Susceptible Infected Recovered

Immunization

Next, we will consider the effect of immunization.

From Wikipedia:

A vaccine is a biological preparation that provides active acquired immunity to a particular disease. A vaccine typically contains an agent that resembles a disease-causing microorganism and is often made from weakened or killed forms of the microbe, its toxins, or one of its surface proteins. The agent stimulates the body’s immune system to recognize the agent as a threat, destroy it, and to further recognize and destroy any of the microorganisms associated with that agent that it may encounter in the future. Vaccines can be prophylactic (example: to prevent or ameliorate the effects of a future infection by a natural or “wild” pathogen), or therapeutic (e.g., vaccines against cancer are being investigated).

The administration of vaccines is called vaccination. Vaccination is the most effective method of preventing infectious diseases; widespread immunity due to vaccination is largely responsible for the worldwide eradication of smallpox and the restriction of diseases such as polio, measles, and tetanus from much of the world.

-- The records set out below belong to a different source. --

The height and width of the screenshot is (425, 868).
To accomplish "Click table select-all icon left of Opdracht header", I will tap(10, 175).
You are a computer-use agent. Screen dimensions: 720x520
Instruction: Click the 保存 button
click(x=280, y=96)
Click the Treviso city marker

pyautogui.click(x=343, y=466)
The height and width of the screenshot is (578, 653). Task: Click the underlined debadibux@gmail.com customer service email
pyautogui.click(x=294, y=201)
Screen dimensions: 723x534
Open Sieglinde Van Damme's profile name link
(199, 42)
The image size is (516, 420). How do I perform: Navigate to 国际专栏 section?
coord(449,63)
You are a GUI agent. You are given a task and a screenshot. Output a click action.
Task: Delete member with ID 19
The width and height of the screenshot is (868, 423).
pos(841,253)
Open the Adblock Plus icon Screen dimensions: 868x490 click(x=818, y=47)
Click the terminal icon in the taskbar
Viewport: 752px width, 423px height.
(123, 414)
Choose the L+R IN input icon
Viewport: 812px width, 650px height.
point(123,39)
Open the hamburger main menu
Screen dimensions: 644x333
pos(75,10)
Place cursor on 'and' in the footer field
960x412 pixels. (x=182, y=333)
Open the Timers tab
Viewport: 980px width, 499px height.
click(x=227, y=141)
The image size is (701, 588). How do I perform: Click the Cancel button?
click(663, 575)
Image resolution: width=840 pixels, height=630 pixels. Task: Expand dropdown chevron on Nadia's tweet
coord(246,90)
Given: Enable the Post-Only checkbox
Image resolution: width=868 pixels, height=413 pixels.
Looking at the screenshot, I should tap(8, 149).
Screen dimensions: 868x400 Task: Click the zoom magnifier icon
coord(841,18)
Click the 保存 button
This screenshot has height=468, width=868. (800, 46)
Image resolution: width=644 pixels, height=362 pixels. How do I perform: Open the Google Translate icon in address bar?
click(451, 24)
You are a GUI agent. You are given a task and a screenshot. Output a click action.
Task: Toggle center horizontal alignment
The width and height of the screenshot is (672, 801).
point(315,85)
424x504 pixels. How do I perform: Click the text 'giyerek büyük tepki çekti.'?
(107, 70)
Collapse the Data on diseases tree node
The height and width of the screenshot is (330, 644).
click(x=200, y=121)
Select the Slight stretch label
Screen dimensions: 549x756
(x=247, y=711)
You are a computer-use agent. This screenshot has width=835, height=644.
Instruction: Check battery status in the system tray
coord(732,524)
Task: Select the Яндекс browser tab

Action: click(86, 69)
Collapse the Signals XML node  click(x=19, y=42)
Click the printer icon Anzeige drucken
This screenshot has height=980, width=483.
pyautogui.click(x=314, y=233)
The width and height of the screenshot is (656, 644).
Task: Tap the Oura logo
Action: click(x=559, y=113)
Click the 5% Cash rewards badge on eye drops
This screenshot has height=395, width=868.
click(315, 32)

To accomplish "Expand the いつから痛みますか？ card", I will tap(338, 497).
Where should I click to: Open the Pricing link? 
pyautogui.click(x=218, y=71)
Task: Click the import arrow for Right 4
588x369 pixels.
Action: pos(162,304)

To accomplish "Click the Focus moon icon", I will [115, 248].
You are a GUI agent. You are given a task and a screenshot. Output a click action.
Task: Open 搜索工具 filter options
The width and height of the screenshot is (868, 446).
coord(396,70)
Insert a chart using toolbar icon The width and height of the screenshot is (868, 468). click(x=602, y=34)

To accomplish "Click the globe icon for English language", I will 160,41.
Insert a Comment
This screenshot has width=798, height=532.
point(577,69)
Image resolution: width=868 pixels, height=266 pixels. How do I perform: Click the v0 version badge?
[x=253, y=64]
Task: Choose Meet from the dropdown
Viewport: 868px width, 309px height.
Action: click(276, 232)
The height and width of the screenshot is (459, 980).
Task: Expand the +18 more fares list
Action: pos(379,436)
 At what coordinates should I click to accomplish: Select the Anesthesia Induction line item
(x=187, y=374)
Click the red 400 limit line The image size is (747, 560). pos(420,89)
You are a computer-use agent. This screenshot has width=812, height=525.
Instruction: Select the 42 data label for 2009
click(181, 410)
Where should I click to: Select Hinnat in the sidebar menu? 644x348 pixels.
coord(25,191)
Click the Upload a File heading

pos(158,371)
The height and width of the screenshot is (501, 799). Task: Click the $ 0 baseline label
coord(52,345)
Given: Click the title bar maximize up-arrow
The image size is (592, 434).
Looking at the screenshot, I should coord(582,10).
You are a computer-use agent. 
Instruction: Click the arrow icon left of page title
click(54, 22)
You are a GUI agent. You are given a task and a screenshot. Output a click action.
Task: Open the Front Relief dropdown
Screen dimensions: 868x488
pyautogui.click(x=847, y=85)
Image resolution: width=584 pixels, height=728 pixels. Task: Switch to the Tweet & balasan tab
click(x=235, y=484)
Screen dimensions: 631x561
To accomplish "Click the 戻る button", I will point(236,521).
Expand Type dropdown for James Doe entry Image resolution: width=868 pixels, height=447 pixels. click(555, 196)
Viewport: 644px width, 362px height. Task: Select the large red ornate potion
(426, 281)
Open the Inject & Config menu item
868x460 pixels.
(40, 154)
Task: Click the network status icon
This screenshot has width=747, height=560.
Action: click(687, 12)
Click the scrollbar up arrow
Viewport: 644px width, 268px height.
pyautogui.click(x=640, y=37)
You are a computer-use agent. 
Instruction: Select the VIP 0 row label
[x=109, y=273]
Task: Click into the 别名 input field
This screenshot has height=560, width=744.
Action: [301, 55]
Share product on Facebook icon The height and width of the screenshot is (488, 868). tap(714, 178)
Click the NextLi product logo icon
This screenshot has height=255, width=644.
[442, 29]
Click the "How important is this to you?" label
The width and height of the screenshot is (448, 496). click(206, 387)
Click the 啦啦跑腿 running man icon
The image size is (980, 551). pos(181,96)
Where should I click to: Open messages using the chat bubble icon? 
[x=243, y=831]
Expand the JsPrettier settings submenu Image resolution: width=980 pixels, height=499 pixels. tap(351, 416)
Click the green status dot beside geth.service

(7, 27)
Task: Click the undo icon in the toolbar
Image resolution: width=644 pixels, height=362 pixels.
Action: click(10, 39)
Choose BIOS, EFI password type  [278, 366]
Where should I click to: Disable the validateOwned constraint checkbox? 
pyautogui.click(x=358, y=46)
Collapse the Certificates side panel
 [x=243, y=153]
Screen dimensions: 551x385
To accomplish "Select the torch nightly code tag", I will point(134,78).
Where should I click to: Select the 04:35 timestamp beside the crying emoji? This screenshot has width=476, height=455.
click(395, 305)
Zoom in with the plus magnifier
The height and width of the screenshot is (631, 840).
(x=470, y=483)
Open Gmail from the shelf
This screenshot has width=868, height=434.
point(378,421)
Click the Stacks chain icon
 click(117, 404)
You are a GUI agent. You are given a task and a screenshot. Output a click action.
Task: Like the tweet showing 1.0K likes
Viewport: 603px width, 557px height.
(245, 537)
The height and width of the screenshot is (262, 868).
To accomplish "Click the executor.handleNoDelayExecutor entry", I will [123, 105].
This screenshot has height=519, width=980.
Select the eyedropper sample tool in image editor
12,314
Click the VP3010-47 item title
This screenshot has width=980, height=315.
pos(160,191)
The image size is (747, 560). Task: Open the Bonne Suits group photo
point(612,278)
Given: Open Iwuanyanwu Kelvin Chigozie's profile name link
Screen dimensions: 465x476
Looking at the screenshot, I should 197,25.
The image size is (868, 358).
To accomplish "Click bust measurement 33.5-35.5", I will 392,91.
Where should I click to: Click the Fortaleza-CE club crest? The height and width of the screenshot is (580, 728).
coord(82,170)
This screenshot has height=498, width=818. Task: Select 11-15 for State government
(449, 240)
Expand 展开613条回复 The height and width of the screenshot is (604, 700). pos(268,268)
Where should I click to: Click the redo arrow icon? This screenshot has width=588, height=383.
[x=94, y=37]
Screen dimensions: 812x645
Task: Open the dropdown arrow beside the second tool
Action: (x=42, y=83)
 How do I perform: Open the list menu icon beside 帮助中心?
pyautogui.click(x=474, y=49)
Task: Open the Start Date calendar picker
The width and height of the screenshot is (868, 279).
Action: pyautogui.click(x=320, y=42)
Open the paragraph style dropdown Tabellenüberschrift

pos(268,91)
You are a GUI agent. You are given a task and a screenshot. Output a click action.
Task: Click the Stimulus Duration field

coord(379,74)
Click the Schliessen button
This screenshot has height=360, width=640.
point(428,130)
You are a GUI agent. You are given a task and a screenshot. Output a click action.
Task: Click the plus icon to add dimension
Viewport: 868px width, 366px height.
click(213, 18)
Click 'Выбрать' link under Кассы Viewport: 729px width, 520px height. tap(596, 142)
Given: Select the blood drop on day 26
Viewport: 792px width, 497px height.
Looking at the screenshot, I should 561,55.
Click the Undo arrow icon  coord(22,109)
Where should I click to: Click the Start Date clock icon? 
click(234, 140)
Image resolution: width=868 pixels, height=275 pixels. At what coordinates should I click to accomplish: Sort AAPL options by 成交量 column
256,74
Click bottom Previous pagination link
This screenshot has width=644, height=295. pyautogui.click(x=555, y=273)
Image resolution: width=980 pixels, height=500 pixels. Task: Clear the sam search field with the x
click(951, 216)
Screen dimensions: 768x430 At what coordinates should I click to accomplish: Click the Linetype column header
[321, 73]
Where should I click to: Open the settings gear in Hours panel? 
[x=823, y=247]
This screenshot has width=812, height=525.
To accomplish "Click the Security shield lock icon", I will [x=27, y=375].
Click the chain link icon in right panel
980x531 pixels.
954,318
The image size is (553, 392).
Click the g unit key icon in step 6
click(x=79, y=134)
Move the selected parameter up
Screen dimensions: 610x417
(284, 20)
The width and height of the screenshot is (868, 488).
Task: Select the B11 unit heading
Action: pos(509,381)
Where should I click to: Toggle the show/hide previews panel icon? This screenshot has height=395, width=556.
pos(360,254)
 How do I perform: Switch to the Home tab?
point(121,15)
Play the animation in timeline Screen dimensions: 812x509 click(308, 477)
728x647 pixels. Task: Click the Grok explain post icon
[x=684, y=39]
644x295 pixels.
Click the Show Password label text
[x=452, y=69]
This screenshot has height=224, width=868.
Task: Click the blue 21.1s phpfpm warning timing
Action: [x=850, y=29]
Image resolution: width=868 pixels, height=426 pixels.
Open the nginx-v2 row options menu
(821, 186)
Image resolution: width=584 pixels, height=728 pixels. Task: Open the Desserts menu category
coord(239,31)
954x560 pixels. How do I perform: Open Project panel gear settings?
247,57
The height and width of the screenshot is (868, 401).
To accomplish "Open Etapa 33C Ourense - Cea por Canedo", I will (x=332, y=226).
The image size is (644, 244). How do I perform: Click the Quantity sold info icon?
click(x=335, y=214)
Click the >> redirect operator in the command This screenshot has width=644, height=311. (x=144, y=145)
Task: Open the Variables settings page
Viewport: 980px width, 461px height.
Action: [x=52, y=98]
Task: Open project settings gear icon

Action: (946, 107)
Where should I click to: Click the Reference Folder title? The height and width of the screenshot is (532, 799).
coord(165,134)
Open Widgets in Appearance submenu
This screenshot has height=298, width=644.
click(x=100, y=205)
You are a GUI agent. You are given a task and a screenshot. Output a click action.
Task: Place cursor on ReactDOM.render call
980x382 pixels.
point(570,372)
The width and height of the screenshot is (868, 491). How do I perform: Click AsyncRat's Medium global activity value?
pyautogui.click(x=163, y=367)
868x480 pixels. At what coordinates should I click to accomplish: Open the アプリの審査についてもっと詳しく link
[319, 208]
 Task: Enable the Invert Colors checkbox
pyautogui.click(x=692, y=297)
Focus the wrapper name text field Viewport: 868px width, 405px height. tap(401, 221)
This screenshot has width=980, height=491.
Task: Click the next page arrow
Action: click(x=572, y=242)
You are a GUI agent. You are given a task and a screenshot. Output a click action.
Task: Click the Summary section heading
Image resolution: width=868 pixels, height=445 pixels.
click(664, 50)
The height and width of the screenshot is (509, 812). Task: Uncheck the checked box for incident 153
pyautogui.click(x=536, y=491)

The effectiveness of vaccination has been widely studied and verified; for example, the influenza vaccine, the HPV vaccine, and the chicken pox vaccine. The World Health Organization (WHO) reports that licensed vaccines are currently available for twenty-five different preventable infections.

The widespread adoption of vaccines has greatly reduced the incidence of many diseases. Smallpox, formerly one of the largest killers of humans, has been completely eradicated from the world (there are samples at two locations in the world: the CDC in Atlanta, and a government lab in Russia).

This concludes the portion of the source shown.